Manage Certificates for HPC Pack 2019 Cluster

There are several certificates used in HPC Pack Cluster for different purposes. Here is a full list:

Certificate Purpose and Description Install Locations
Microsoft HPC Azure Client Used by Head nodes to communicate with Azure PaaS proxy nodes. It's a self-signed certificate auto-generated by HPC Cluster. Head nodes: LocalComputer\Personal
Microsoft HPC Azure Service Used by Azure PaaS proxy nodes to communicate with Head nodes. It's a self-signed certificate auto-generated by HPC Cluster. Azure proxy nodes: LocalComputer\Personal
Microsoft HPC Azure Management Used by Head nodes to communicate with Azure Management Service to manage Azure resources in classic mode. Head nodes: LocalComputer\Personal, LocalComputer\Trusted Root CA (self-signed only)
Azure Portal: Subscriptions\Management certificates
Azure Service Principal Certificate Used by Head nodes to communicate with Azure Resource Manager to manage Azure resources in resource manager mode. You can use the same certificate with Microsoft HPC Azure Management Head nodes: LocalComputer\Personal, Azure Service Principal
HPC Pack Communication for Head node Used by Head nodes to communicate with other head nodes and Compute/Broker/Workstation/Linux nodes, that is, all other nodes except for Azure PaaS nodes and Azure Batch Pool. If it's a self-signed certificate. If you plan to use the Burst to Azure IaaS VM feature to deploy Azure IaaS compute nodes, you also import this certificate into Azure Key Vault so that it can be used Azure IaaS compute nodes to communicate with head nodes. Head nodes and IaaS compute nodes (1): LocalComputer\Personal, LocalComputer\Trusted Root CA (self-signed only)
On-premise Windows nodes and HPC Client (2)(3): LocalComputer\Trusted Root CA (self-signed only)
HPC Pack Communication for other node Used by Compute/Broker/Workstation/Linux nodes to communicate with head nodes. You can use the same certificate with HPC Pack Communication for head node.
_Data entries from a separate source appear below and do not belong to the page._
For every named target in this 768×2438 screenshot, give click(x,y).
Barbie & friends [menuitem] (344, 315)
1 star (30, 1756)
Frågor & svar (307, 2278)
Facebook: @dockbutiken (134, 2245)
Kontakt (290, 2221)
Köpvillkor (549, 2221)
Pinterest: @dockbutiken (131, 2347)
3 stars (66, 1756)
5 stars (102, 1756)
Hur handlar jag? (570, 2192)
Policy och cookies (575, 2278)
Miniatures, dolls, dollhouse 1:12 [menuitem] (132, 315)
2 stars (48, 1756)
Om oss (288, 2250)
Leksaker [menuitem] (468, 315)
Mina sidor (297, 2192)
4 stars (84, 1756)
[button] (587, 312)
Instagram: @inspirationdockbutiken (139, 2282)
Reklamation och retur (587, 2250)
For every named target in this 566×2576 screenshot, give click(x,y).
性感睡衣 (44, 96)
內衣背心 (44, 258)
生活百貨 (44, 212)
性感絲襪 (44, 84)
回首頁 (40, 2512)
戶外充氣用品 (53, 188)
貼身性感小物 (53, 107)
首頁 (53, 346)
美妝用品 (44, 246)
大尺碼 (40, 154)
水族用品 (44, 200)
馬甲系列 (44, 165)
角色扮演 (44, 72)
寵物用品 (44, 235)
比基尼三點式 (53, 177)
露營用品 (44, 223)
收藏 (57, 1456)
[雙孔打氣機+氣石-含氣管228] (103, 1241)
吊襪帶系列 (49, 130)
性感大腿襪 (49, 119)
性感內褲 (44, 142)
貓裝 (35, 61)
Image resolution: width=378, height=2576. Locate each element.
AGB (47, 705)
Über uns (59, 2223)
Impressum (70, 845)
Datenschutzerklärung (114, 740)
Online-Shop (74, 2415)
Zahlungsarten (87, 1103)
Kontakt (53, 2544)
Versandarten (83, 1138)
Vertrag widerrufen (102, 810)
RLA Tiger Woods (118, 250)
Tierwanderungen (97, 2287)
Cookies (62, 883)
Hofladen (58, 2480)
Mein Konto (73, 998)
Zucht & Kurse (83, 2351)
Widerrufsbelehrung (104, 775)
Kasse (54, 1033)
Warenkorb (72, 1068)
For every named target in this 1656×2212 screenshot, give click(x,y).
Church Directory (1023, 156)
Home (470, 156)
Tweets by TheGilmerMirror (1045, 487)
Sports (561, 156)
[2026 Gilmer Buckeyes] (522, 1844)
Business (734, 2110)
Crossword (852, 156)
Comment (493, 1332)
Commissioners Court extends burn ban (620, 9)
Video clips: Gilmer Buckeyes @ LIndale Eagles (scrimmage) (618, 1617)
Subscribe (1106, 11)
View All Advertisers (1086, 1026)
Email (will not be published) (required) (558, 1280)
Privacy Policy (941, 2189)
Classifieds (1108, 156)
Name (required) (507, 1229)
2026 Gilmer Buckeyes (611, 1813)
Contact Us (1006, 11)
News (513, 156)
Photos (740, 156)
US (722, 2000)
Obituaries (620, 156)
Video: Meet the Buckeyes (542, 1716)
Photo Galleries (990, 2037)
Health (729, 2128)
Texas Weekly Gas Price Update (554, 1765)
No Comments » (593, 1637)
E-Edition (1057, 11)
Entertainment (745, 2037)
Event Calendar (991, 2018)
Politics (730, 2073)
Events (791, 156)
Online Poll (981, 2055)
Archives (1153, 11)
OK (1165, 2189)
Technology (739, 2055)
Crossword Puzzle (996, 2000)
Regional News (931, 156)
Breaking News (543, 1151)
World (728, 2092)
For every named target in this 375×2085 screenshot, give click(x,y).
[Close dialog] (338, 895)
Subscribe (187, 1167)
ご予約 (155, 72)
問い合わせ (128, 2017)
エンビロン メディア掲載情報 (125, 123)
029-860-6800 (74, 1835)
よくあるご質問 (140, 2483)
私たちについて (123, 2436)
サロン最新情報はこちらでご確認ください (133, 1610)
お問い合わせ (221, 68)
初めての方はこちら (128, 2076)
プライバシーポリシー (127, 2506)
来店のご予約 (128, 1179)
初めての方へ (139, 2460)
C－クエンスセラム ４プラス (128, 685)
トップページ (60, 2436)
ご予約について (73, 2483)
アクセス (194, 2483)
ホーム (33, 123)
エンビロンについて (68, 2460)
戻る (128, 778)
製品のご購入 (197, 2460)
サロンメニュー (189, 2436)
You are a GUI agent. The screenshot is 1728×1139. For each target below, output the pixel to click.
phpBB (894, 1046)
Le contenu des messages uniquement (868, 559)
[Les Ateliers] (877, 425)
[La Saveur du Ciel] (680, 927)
For an HPC Pack cluster entirely in Azure or a hybrid cluster with Azure IaaS compute nodes, we recommend to use same certificate with HPC Pack Communication for head node On-premise Windows nodes: LocalComputer\Personal, LocalComputer\Trusted Root CA (self-signed only)
Linux nodes: /opt/hpcnodemanager/cert
Head nodes: LocalComputer\Trusted Root CA (self-signed only)
Service Fabric Certificate Used by the head nodes to secure the Service Fabric cluster communication. By default it uses the same certificate with HPC Pack Communication for Head node. You can add additional certificate for Service Fabric Cluster Head nodes: LocalComputer\Personal, LocalComputer\Trusted Root CA (self-signed only) CurrentUser\Personal (4)

(1) Here the term IaaS compute nodes means the compute nodes deployed with the Burst to Azure IaaS VM feature or HPC Pack cluster Deployment template. If you manually run HPC setup wizard (setup.exe) to install an HPC compute node on an Azure IaaS VM, you can treat it as an On-premise compute node.

(2) For a domain joined HPC Client machine, you can opt not to install the certificate HPC Pack Communication for Head node in Local Computer\Trusted Root CA store in the following two ways:

  • During HPC Client installation, choose Skip CA and CN validation.

  • Add registry value named CertificateValidationType with DWORD value 0 under registry key HKLM\SOFTWARE\Microsoft\HPC.

(3) For a non-domain joined HPC Client machine, install the certificate HPC Pack Communication for Head node in Local Computer\Personal with private key and to CurrentUser\Trusted Root CA without private key. Then add a registry value named SSLThumbprint under registry key HKLM\SOFTWARE\Microsoft\HPC and specify the certificate thumbprint.

(4) If you want to access the Service Fabric cluster portal (https://localhost:10400) on the head node, install the certificate under CurrentUser\Personal as well with private key.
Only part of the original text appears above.